What are they? Clarke’s question was a whisper in the metaphysical Mobius ether.

Harry was also moved by the sight. The life-threads of humanity, he answered. That’s all of Mankind – of which these two here, yours and mine, make up the smallest possible fraction. This one of mine used to be Alec Kyle’s, but at the end it had grown very dim, almost to the point of expiring. Right now, though –

It’s one of the brightest! And suddenly Clarke found himself completely unafraid. Even when Harry said:

Only pass through this door, and you’d follow your life-thread to its conclusion. I can do it and return – indeed I have done it – but not to the very end. That’s something I don’t want to know about. I’d like to think there isn’t an end, that Man goes on forever. He closed the door, opened another. And this time he didn’t have to say anything.

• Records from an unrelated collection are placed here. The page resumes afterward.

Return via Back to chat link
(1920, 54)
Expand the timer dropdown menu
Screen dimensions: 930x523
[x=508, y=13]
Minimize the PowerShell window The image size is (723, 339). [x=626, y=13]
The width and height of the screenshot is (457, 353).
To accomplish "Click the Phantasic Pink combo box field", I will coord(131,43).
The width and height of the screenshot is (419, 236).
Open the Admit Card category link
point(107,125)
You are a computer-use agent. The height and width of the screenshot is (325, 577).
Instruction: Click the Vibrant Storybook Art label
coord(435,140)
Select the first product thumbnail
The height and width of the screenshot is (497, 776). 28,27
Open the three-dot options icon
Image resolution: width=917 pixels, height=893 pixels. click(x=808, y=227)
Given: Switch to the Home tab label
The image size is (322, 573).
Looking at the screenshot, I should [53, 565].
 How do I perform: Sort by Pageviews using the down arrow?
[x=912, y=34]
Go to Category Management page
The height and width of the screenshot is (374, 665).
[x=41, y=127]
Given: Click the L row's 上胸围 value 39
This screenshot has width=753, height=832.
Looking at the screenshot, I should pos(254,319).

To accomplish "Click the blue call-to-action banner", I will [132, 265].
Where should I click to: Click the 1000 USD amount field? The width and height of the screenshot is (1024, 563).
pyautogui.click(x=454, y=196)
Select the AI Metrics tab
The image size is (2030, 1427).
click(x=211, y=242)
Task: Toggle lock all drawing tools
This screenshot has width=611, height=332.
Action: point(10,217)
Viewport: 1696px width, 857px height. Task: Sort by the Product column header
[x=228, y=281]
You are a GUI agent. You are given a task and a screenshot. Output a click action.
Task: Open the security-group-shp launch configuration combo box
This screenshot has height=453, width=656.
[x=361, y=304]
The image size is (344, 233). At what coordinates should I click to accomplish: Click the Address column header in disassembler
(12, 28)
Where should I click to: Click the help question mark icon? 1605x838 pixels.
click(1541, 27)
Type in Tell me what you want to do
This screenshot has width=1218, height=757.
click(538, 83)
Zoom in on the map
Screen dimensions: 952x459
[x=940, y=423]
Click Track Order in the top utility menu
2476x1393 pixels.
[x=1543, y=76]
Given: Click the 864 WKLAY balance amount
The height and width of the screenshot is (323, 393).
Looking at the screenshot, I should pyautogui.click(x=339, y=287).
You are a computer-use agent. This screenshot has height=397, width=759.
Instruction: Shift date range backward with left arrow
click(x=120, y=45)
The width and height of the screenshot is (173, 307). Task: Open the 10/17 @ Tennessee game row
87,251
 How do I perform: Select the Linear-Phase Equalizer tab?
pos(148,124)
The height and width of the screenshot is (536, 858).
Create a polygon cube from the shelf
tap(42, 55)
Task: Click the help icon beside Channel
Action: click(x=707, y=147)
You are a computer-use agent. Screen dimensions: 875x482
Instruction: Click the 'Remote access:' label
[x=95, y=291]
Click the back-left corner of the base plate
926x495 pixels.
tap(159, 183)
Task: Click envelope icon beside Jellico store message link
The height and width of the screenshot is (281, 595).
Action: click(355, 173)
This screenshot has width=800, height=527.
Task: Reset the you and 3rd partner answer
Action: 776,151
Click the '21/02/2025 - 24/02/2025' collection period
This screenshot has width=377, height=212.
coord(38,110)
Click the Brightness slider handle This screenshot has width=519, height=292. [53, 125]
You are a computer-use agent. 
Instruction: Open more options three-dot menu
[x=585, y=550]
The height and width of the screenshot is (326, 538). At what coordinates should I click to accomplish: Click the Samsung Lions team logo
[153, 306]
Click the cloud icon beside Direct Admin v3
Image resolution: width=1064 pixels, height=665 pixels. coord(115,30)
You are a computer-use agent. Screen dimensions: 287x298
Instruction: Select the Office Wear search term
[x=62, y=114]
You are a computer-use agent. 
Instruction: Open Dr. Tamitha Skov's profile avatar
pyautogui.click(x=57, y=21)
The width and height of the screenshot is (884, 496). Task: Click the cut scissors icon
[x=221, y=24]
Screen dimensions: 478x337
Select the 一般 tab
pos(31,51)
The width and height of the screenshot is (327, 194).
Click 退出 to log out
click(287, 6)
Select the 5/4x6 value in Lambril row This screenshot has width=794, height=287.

It was the door to the past, to the very beginning of human life on Earth. The myriad blue life-threads were there as before; but this time, instead of expanding into the distance, they contracted and narrowed down, targeting on a far-away dazzling blue origin.

Before Harry could close that door, too, Clarke let the scene sear itself into his memory. If from this time forward he got nothing else out of life, this adventure in the Mobius Continuum was something he wanted to remember to his dying day.